The extension is, by and large, fairly simple. i can't really say the same thing about the Firefox docs, however.

i've been taking notes and have been thinking about releasing a "how-to" guide for building these things. Kind of a step above building a "hello world" type plug-in where you start doing more useful things.

The problem is, however, that engineers generally don't have time to write documentation. This is important to note because one of the things that's been most frustrating lately is the fact that once you try to dig into something, you inevitably fall down one or more rabbit holes of "nearly working solutions" that give "almost enough" info for you to work with. And then you discover that things recently changed and now it's much easier to do things.

Let's take debugging for instance:

The classic way one goes about dumping stuff to the Javascript Console according to the docs is to call dump(). That works, for the most part, except when it doesn't. There can be any number of reasons why (such as you're running inside of a protected chrome window and the local "window" object hasn't been created yet, or you've not enabled browser.dom.window.dump.enabled=true, etc., etc. and sadly, etc.). One of the outcomes is that the console buggers itself and stops showing any output at all. Digging around in the docs shows a slightly more direct way of getting to the javascript console by calling:
var console = Components.classes["@mozilla.org/consoleservice;1"].getService(Components.interfaces.nsIConsoleService);
console.logStringMessage(msg);

which does a damn reliable job of getting your string to the javascript console.

Well, unless you're running Firefox 3, in which case, you could call
Application.console.log(msg);

You probably don't know about that because it's part of FUEL, the brand, spakin' new library that makes writing extensions super easy.
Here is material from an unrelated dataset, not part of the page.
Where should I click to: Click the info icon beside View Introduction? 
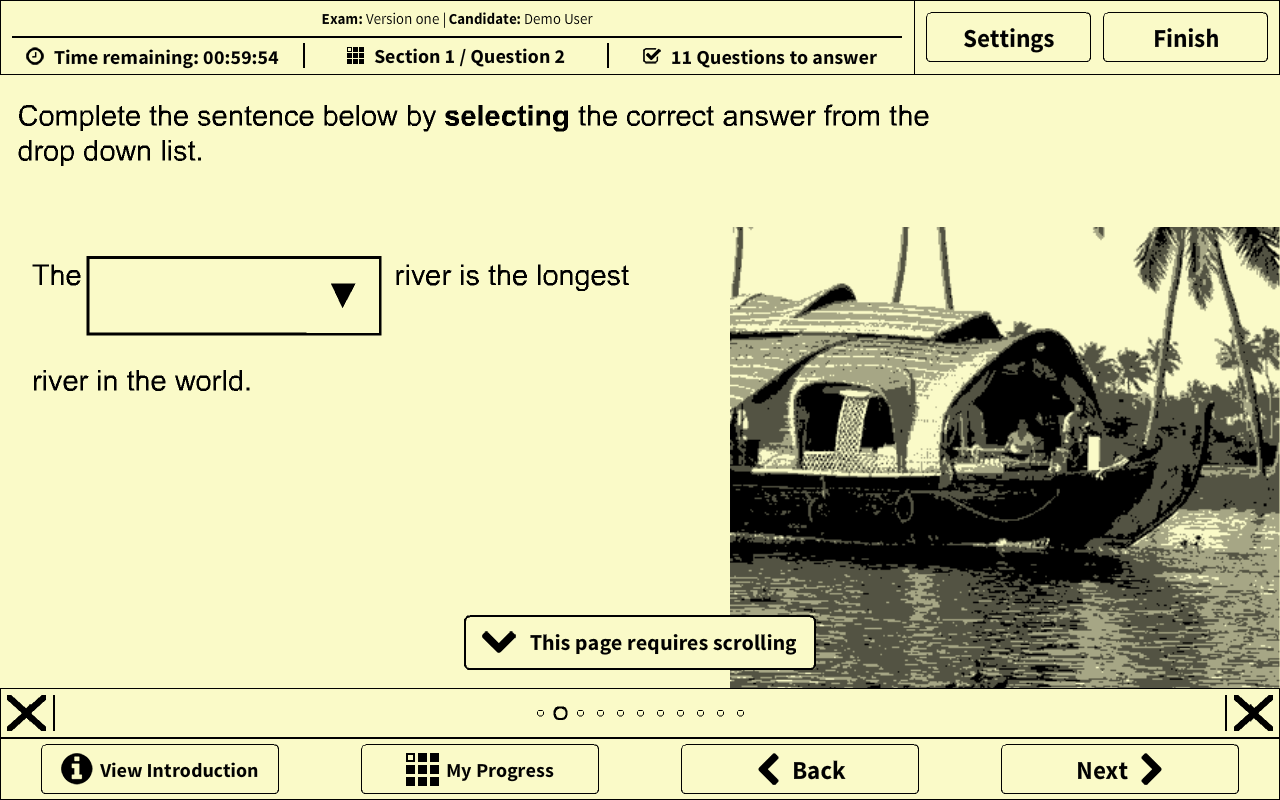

Granted, you probably have no idea that FUEL exists because it's not mentioned on the Mozilla Developer Home Page, although there are a veritable termite's nest of holes one can fall into right there.

The absolute One Thing i've found out is that the only way to really get how this stuff falls together is to crack open the browser.jar file in your Mozilla App/chrome directory and get spelunkin'. (A jar is just a renamed .zip file.)

So, what i'm going to do is keep notes here. i'll be posting up various things i've discovered while building out my plug-in and you can benefit from it. Consider this Mozilla 201, Slightly more advanced, but no where near doctorate level.